On MRI, most solitary fibrous tumors are typically well circumscribed and present as a single mass. They demonstrate intermediate signal on T1-weighted images and heterogeneous intermediate to high signal on T2-weighted images [4]. The presence of a T1 high signal corresponding to intralesional fat has been previously recognized on MRI in a minority of cases [4]. Intralesional fat was demonstrated in this case and it is seen in the rare fat-forming variant of SFT [5]. Flow voids consistent with perilesional/collateral vessels can be seen in large lesions and these are characteristically vascular tumors, which show avid enhancement after the administration of IV contrast, as demonstrated in this case [1]. Intra-articular SFT is a rare but recognized entity with previously reported case that also involved the knee in which the tumor was multifocal as in the presented case [6].

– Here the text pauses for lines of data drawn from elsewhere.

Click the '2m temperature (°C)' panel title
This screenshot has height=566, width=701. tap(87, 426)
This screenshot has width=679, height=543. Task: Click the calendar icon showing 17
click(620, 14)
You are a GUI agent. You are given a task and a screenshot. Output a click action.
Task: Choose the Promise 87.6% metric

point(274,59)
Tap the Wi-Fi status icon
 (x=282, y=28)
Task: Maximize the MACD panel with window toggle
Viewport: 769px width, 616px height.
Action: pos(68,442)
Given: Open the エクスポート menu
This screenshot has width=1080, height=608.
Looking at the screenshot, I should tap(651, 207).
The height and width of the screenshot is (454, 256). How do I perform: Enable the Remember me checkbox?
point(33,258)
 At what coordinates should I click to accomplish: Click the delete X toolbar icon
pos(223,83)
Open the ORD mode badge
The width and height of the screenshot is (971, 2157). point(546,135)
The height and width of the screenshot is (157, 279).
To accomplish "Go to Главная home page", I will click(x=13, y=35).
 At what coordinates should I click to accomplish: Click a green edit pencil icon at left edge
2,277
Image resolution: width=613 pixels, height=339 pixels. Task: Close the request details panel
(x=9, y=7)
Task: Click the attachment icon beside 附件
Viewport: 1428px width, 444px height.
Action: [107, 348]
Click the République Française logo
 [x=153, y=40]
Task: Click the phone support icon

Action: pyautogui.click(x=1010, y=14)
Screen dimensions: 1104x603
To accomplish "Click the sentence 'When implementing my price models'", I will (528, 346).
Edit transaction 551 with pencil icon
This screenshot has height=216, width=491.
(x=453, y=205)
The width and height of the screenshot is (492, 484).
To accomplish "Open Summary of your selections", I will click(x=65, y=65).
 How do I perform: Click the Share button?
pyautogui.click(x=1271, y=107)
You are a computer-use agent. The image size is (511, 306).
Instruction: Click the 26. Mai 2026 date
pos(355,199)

Histologically, SFTs are composed of spindle cells with a fibrous background, often in a whorled or patternless distribution [3]. The tumors are classically highly vascular, and the nuclei generally show no significant mitoses [3]. The diagnosis is confirmed by characteristic positive immunohistochemical staining for CD34 and negative staining for S-100 [1]. The STAT6 immunohistochemical marker is considered highly sensitive and specific for solitary fibrous tumor and highly useful in distinguishing solitary fibrous tumor from other histologic mimics [6].

As per the imaging findings, the main initial differential diagnosis in this case was a tenosynovial giant cell tumor (pigmented villonodular synovitis). However, in this entity, the characteristic MRI findings include intermediate to low T1, predominantly low T2 signal, and pathognomonic blooming artifact on gradient echo secondary to hemosiderin deposition, and the latter was not demonstrated in this case [7]. Other potential imaging differential considerations include hemangioma, intra-articular liposarcoma, synovial sarcoma, and non-neoplastic entities such gouty tophi [8, 9]. Albeit rare, SFT (including the fat-forming variant) should also be included in the differential given the resemblance of imaging characteristics to the more common extra-articular counterpart. Typically, a biopsy is required for a definitive diagnosis.

In summary, this case highlights that fat-forming solitary fibrous tumor needs to be at least suspected based on the MRI appearances and should be considered in the differential diagnosis of hypervascular fat-containing intra-articular masses of the knee.